According to the president, with his determination and the promises by leaders of the world powers to cooperate with him in the recovery of Nigeria’s stolen nation’s wealth and stashed abroad, there was no hiding place for those who stole from the nation’s commonwealth.
Though the first one week of Buhari in the Presidential Villa provided some bright moments that gave insight into his mind set the week was not without its down side. It was a week that saw the governors elected on the platform of the All Progressive Congress mount subtle pressure on him to rescind his decision not to interfere in the burgeoning crisis in the two arms of the National Assembly. While the leadership of the All Progressives Congress had its preferred candidates for the positions of Speaker of the House of Representatives, President of the Senate and other principal offices of the National Assembly, some APC lawmakers openly defied the party.
For a man who has consistently said he would not interfere in the affairs of the National Assembly, Buhari maintained this stand even when it appeared that the defiant APC lawmakers was exerting pressure on the cohesion of the party. His stand may have hurt some leaders of the party. But it was a refreshing reassurance to many Nigerians that, perhaps, in a country where leaders’ consistency in what they stand for is in short supply, they have found a leader who would rather stand by his word in order to maintain his credibility rather than make a volte face to satisfy narrow political interests.

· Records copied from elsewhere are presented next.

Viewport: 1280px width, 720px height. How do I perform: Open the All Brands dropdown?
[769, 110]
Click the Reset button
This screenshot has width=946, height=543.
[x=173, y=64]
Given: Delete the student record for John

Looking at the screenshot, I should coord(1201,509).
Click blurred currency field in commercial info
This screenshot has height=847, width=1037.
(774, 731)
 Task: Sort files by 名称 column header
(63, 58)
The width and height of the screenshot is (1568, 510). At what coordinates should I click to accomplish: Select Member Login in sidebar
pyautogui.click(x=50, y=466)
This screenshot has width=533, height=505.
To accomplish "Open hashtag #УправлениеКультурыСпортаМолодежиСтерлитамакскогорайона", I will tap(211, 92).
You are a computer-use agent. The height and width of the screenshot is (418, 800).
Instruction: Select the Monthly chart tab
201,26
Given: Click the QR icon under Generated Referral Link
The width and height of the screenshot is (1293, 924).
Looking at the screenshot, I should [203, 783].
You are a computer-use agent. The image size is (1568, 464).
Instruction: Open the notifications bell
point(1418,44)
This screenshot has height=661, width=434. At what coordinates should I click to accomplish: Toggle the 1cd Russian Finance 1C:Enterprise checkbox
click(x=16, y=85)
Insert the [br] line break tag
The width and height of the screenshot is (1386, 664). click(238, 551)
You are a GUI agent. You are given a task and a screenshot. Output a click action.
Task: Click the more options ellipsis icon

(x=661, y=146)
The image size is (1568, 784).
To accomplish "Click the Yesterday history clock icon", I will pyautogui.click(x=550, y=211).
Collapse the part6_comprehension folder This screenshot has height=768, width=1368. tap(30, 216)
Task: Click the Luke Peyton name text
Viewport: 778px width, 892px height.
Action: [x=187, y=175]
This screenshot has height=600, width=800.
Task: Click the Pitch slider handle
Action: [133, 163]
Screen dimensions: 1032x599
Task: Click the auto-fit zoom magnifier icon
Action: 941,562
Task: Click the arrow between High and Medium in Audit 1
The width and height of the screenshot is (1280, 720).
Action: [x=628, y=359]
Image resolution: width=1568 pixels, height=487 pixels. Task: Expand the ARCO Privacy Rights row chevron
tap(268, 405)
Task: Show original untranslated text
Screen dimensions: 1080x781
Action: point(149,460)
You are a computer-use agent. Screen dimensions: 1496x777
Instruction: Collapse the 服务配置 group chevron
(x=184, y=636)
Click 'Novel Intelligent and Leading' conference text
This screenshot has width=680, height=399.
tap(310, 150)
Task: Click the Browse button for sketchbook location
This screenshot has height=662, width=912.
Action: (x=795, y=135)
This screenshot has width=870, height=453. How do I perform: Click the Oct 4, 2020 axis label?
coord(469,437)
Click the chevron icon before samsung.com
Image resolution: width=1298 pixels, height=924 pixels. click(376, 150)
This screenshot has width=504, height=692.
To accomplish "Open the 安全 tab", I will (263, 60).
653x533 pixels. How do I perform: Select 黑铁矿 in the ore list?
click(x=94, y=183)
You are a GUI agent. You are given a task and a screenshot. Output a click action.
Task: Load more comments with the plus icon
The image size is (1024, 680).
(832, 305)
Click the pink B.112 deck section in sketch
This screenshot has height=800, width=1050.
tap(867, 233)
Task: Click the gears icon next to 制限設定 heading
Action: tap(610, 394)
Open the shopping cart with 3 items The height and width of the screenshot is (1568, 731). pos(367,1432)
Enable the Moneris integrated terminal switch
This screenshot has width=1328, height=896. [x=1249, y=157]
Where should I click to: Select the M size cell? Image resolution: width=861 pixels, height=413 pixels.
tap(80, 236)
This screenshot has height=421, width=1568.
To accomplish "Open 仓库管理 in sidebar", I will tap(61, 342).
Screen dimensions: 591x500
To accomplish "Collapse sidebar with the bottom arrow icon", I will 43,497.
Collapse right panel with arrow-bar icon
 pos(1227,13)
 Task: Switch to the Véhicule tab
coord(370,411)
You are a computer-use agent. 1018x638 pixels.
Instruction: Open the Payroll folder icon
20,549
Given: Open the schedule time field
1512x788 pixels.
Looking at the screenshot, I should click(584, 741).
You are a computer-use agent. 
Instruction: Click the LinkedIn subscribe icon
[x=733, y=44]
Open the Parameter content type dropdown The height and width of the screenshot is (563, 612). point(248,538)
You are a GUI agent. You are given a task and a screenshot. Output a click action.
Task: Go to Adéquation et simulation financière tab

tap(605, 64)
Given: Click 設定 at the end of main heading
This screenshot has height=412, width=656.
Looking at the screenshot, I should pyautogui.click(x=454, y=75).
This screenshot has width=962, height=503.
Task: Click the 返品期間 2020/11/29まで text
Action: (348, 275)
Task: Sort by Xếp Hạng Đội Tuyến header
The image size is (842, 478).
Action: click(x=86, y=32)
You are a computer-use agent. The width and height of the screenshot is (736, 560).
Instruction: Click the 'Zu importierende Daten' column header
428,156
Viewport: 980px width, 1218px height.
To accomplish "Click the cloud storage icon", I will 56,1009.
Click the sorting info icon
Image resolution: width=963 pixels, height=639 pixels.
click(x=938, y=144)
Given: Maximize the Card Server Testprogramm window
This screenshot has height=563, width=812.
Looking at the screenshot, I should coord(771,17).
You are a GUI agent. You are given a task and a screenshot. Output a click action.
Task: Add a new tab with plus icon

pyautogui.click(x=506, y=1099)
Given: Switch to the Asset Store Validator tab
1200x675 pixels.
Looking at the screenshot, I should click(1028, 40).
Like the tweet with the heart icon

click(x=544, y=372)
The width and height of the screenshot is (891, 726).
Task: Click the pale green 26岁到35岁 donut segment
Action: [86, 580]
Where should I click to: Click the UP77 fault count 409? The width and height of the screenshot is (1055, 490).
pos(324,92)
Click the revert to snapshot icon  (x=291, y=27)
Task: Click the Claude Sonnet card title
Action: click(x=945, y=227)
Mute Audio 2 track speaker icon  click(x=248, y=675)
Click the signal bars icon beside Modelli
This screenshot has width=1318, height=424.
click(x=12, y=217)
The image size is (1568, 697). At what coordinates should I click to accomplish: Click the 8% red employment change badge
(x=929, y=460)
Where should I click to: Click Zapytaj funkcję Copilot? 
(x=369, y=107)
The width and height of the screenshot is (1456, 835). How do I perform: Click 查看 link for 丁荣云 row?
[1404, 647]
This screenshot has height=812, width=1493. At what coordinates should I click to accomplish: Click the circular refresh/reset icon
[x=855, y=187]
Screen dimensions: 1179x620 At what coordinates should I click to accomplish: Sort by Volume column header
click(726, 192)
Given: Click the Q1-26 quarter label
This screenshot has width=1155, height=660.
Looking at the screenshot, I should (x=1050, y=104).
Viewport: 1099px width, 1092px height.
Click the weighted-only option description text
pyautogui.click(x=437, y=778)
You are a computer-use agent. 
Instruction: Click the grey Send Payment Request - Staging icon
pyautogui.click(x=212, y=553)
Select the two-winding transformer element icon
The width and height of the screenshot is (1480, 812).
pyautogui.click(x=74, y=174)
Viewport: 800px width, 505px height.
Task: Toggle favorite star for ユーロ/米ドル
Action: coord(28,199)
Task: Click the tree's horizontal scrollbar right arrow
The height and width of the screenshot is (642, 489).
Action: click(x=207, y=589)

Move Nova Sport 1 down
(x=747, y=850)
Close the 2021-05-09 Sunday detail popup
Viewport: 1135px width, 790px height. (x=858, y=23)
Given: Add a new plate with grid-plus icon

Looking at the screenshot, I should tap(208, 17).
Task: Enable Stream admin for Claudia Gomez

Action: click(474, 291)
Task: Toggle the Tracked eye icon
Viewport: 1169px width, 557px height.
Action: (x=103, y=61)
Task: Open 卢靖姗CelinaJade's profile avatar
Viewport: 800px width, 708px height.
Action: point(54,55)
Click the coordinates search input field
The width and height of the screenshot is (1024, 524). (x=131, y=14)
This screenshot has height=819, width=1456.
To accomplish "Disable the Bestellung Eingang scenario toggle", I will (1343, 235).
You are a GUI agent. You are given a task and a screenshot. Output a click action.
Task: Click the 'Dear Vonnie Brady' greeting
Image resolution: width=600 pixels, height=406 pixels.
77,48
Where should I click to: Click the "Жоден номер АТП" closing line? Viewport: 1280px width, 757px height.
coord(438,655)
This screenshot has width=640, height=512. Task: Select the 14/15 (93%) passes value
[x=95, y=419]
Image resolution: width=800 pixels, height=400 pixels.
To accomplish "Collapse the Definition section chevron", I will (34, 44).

The last one week may have witnessed much motion without any substantial movement especially the key decisions that many Nigerians expected of the president still outstanding. But as he enters his second week in the Presidential Villa and his fourth week in the saddle as president, Buhari may no longer continue to enjoy the patience and understanding that many Nigerians have shown towards him if key decisions, especially in the appointment of members of his cabinet and other principal officers are not taken soon.